By investigating the documents, we may discover, that this topic is actually about the differences between man and animal, and whether animals can be held morally responsible.

Investigating the Word Landscape

KeyNMF can also be thought of as a soft word clustering method, and we can display a word-map to investigate how and which words are related to each other.

fig = topic_data.figures.word_map()
fig.show()

Tip

You can zoom in on the graph to investigate groups closer. Hover over a word to display it. You can click on the legend to hide topics.


Topical Differences in Groups

One interesting aspect to look at when investigating data from social media, is understanding, which topics get mostly discussed by which group.

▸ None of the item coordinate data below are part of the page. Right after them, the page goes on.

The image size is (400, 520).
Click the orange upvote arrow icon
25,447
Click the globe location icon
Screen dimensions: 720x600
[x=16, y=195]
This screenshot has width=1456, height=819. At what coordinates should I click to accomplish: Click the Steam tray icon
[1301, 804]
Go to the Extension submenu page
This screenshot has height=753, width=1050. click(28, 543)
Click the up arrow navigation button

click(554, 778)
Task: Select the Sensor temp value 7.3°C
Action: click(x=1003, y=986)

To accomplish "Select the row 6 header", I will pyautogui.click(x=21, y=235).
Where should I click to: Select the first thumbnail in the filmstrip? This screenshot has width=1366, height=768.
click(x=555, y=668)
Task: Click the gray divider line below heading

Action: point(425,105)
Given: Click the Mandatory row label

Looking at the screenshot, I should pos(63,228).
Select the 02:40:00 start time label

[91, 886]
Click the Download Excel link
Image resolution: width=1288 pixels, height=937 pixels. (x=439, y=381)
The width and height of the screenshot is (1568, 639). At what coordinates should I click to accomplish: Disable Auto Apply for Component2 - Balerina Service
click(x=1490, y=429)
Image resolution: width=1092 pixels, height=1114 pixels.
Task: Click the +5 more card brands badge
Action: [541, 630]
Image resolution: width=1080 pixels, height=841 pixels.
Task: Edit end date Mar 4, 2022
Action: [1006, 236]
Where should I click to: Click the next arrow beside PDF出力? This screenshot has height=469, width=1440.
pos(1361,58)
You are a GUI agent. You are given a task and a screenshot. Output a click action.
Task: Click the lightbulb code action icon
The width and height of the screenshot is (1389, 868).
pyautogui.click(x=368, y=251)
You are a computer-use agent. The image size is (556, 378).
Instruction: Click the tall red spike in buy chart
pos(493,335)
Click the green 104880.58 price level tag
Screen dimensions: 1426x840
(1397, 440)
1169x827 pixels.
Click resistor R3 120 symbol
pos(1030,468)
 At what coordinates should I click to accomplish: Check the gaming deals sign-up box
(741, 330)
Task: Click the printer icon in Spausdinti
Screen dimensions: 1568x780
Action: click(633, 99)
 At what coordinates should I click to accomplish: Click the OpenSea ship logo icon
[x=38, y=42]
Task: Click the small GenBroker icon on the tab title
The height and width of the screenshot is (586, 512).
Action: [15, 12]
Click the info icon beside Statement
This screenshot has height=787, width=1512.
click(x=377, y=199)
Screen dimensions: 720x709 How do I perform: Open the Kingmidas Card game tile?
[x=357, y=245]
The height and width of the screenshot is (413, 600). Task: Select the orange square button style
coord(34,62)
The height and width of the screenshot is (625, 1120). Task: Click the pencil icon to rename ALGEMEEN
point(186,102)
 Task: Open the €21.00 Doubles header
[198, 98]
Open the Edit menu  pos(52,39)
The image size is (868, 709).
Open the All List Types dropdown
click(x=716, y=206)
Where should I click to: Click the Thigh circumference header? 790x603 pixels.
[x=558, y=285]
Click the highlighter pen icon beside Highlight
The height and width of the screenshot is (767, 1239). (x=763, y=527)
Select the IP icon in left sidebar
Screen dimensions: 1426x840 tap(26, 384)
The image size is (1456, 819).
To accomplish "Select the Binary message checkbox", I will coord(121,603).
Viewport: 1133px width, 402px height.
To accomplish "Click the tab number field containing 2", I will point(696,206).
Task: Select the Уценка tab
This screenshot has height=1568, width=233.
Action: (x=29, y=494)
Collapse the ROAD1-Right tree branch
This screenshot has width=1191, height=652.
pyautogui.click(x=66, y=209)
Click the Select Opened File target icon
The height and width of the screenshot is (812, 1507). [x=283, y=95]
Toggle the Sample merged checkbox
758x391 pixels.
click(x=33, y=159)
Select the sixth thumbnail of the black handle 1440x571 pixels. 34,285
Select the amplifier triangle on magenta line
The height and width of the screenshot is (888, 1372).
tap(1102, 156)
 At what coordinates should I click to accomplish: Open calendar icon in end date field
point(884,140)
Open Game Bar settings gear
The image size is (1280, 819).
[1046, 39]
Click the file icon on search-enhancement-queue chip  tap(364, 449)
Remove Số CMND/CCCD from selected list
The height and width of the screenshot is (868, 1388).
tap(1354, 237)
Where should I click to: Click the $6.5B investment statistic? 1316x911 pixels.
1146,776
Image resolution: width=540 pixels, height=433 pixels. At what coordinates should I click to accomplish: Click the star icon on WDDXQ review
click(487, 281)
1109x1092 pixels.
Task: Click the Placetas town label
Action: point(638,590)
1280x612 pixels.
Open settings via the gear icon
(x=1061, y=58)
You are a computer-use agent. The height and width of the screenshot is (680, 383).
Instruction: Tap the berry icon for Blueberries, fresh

Since we have group labels for each text in 20 Newsgroups, we can investigate how topic distributions are different in the three newsgroups we are analysing.

We can do this by summing up all document-topic distributions in the given groups, and then plotting them on a heatmap.

import plotly.express as px
import pandas as pd

groups = [
    "alt.atheism",
    "talk.religion.misc",
    "soc.religion.christian",
]
group_topic_matrix = []
for label in groups:
    group_topic_matrix.append(
        topic_data.document_topic_matrix[group_labels==label].sum(axis=0)
    )
group_topic_matrix = np.stack(group_topic_matrix)
# We turn this into a dataframe, so that Plotly knows what to write on the x and y axes.
group_topic_matrix = pd.DataFrame(group_topic_matrix, columns=model.topic_names, index=groups)
fig = px.imshow(group_topic_matrix)
fig.show()


Here we can see that the distinction between theism and atheism, as well as subjectivity and objectivity are central themes for atheists. Christians, meanwhile, understandably, talk more about the bible, the gospel, differences between denominations and sins. Interestingly, Islam is mostly discussed in the atheism group, but not in the religion ones.